We were also reminded last month that when it comes to customer service in the airline industry, we have already kissed it good-bye. But Nagao Kunaw, a young, indigenous Atayal traveler from Taiwan, kissed good-bye last month to common sense. Not having been born in an English-speaking country, he has no 'English' name. So he booked his flight under his indigenous (real) name. On checking in, though, the airline denied him boarding of his flight. Taiwanese law requires its indigenous population to adopt a second, arbitrary name that is easily represented using Mandarin pictograms. They are, however, also allowed to use their real name. So their government-issued identification lists both names. Since the Atayal language has never had any specific writing system devised for it, his name appears on his identification using Latin letters. Airline boarding passes in Taiwan, like in most countries, are printed in English as well as the local language. But the Taiwanese airline's check-in staff only searched for his booking using his 'Mandarin' name.
While he was eventually allowed on the flight, the airline told him that in future he should only book flights under his 'Mandarin' name. In their later apology, they referred to him using his 'Mandarin' name. It may seem like an insignificant incident to the rest of us, but the whole situation could have been avoided with just a little education about indigenous people, languages and writing systems.

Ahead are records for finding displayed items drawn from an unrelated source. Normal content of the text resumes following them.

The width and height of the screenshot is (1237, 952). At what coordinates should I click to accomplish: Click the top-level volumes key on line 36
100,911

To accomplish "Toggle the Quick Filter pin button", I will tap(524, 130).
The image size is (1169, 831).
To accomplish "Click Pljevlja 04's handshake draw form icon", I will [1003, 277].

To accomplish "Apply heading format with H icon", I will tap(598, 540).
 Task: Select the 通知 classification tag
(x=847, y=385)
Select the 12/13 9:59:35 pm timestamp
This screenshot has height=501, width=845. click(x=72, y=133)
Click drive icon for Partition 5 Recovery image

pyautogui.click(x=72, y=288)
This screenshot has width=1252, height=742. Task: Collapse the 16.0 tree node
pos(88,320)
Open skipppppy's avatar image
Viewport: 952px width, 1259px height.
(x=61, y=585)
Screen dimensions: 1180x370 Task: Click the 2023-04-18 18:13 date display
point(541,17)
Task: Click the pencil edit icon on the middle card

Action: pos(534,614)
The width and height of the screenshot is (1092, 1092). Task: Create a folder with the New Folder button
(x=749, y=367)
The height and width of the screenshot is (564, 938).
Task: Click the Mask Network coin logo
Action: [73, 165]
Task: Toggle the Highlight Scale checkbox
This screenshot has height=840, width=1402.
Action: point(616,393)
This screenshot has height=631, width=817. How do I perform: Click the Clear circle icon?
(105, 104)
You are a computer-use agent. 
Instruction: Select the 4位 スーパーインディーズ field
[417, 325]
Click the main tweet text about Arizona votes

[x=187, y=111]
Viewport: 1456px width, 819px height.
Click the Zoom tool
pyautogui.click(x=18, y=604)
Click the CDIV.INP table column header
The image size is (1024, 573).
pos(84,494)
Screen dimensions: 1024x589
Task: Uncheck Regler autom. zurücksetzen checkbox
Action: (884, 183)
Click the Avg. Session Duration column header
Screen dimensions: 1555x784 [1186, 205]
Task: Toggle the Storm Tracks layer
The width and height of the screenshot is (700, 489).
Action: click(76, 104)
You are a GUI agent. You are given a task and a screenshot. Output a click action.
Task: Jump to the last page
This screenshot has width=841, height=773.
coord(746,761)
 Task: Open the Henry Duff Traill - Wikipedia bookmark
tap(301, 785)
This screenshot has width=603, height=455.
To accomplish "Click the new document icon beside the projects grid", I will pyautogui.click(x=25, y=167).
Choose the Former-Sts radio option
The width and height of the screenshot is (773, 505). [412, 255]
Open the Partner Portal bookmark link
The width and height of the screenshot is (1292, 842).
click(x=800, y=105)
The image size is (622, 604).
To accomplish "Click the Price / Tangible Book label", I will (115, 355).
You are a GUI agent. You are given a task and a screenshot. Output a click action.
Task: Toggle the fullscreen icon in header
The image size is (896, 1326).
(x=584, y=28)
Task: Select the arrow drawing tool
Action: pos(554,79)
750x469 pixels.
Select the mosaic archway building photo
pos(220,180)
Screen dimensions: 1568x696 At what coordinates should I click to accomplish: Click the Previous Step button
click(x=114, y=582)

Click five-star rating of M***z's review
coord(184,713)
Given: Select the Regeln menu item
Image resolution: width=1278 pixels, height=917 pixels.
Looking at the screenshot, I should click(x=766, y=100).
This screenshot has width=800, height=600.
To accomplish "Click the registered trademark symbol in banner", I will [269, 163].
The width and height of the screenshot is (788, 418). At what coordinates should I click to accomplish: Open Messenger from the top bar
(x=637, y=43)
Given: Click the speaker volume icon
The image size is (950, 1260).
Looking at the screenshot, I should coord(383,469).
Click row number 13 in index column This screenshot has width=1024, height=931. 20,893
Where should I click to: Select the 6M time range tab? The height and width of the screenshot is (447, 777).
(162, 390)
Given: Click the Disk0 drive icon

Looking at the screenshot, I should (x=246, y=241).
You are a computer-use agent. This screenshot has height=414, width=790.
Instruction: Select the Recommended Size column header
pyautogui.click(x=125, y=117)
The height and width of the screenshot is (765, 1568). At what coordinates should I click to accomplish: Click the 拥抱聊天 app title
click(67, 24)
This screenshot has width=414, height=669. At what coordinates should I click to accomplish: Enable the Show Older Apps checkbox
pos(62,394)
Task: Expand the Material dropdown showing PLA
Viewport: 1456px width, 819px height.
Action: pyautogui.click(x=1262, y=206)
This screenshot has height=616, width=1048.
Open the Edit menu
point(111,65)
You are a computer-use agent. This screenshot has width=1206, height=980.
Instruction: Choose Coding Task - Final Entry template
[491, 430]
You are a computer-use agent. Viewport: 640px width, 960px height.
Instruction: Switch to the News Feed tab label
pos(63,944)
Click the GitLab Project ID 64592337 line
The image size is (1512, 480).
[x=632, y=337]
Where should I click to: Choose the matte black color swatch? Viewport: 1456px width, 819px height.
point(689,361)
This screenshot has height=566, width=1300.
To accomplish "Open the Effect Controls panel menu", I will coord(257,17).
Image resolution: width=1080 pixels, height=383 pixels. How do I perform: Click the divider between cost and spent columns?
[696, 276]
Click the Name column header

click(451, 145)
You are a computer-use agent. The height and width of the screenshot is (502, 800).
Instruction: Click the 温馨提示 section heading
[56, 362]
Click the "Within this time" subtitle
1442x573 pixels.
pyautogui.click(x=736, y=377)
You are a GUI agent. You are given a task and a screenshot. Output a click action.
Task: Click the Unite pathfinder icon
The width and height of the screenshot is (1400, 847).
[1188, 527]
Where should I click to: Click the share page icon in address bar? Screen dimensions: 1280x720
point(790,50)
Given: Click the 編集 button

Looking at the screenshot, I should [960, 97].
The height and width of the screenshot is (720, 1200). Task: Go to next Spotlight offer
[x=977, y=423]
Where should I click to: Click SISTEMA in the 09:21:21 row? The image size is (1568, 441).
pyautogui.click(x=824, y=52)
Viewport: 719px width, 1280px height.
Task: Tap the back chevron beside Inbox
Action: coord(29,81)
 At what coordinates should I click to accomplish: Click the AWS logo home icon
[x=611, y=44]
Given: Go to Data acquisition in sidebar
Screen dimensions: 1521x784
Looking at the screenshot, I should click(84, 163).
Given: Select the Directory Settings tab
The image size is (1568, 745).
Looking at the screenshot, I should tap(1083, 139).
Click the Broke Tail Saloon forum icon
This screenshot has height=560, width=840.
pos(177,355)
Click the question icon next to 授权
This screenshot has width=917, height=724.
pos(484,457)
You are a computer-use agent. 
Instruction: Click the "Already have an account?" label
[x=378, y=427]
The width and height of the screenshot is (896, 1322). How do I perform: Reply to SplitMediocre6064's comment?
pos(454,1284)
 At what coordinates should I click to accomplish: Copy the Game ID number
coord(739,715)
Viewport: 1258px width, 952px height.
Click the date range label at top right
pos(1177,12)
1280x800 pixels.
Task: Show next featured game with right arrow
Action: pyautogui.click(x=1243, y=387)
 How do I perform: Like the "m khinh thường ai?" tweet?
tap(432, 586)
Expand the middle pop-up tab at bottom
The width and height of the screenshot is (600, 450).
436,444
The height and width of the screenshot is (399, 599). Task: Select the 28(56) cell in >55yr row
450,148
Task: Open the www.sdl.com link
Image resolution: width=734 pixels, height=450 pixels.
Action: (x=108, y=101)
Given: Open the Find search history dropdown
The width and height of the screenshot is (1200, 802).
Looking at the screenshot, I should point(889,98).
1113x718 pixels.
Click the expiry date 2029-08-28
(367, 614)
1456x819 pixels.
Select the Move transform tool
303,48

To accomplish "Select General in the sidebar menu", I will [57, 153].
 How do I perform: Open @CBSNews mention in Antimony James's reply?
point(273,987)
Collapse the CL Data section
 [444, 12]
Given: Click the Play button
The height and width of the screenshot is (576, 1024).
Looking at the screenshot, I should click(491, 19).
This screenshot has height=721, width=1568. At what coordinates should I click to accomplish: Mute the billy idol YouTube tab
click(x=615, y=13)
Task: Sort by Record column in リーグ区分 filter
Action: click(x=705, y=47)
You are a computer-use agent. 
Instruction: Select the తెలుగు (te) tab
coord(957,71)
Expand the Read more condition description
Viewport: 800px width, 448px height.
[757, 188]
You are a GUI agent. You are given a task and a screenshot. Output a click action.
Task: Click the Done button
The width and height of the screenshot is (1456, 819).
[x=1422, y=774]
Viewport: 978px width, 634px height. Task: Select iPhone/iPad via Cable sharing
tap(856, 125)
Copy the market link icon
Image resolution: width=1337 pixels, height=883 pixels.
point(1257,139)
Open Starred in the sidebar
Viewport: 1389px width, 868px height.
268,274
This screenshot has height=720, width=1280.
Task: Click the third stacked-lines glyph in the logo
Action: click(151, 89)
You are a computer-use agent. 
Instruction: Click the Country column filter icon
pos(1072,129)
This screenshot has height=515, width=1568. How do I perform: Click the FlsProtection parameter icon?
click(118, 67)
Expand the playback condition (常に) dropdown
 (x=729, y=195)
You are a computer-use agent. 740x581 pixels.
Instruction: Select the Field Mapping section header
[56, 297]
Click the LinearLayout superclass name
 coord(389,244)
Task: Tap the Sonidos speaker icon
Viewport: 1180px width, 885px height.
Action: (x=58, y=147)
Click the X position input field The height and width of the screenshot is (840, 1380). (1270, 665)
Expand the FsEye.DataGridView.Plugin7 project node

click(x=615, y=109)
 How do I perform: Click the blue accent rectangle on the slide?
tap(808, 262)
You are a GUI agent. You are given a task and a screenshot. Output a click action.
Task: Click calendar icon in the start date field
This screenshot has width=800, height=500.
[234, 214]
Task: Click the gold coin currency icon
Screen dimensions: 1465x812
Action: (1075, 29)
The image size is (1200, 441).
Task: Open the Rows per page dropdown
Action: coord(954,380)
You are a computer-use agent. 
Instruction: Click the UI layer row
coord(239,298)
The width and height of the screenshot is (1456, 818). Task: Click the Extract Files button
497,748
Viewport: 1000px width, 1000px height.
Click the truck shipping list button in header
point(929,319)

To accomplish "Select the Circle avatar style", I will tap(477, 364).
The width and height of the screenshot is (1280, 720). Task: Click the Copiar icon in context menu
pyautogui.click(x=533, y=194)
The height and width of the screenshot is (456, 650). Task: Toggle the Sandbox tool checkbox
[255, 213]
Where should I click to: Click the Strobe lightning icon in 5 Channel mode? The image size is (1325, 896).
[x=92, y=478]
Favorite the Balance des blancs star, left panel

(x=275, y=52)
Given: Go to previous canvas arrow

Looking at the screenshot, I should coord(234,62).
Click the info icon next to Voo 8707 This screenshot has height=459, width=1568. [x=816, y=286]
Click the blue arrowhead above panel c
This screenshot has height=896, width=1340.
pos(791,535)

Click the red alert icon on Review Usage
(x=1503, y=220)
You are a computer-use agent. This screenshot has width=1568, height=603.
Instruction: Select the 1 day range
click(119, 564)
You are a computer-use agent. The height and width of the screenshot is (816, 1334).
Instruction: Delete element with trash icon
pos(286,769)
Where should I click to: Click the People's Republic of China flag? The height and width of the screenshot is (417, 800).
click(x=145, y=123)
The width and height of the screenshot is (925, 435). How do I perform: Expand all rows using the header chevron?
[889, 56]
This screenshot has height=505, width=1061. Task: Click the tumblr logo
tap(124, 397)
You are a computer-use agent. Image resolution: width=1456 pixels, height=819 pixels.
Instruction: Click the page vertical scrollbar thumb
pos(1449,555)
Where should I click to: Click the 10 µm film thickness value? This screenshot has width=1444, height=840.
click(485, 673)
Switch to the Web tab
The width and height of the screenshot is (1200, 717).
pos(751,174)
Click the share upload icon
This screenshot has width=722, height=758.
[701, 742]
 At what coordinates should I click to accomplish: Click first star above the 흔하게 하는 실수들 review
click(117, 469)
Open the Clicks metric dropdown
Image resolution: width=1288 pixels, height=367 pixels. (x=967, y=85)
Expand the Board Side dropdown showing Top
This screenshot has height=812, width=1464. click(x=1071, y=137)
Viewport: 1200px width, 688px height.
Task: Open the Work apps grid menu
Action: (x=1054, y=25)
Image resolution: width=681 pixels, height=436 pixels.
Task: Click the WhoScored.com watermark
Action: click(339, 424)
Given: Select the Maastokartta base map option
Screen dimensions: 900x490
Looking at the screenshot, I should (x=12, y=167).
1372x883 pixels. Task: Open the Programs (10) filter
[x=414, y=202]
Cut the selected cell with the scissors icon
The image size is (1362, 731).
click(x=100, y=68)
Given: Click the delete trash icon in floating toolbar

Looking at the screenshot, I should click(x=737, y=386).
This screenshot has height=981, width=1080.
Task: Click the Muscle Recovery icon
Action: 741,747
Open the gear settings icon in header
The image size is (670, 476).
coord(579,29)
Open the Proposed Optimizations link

Last month we also celebrated Earth Day. Oddly, the biggest event was a series of marches in defense of, not Earth, but science. Commentators said it was because science is coming under attack. That is even odder since science cannot come under attack: its truth remains the same no matter who may try to attack it.
"Kiss it good-bye" is a quote is from The Eagles' song, The Last Resort. The song chronicles, among other things, the destruction of indigenous culture as European colonizers migrated to the west coast of North America. "There is no more new frontier./We have got to make it here" it proclaims of the settlers' final destination.
When it comes to science, though, there are many new frontiers. Its status as a work-in-progress is a strength, not a weakness. Not surprisingly, scientists of indigenous descent also marched for science last month. But they went a step further. They authored a declaration proclaiming the importance of 'indigenous science' — the kind known to these children's ancestors long before it was known to their European colonizers. The importance of science is also revealed by science: if we kiss it good-bye we may as well kiss good-bye to our survival.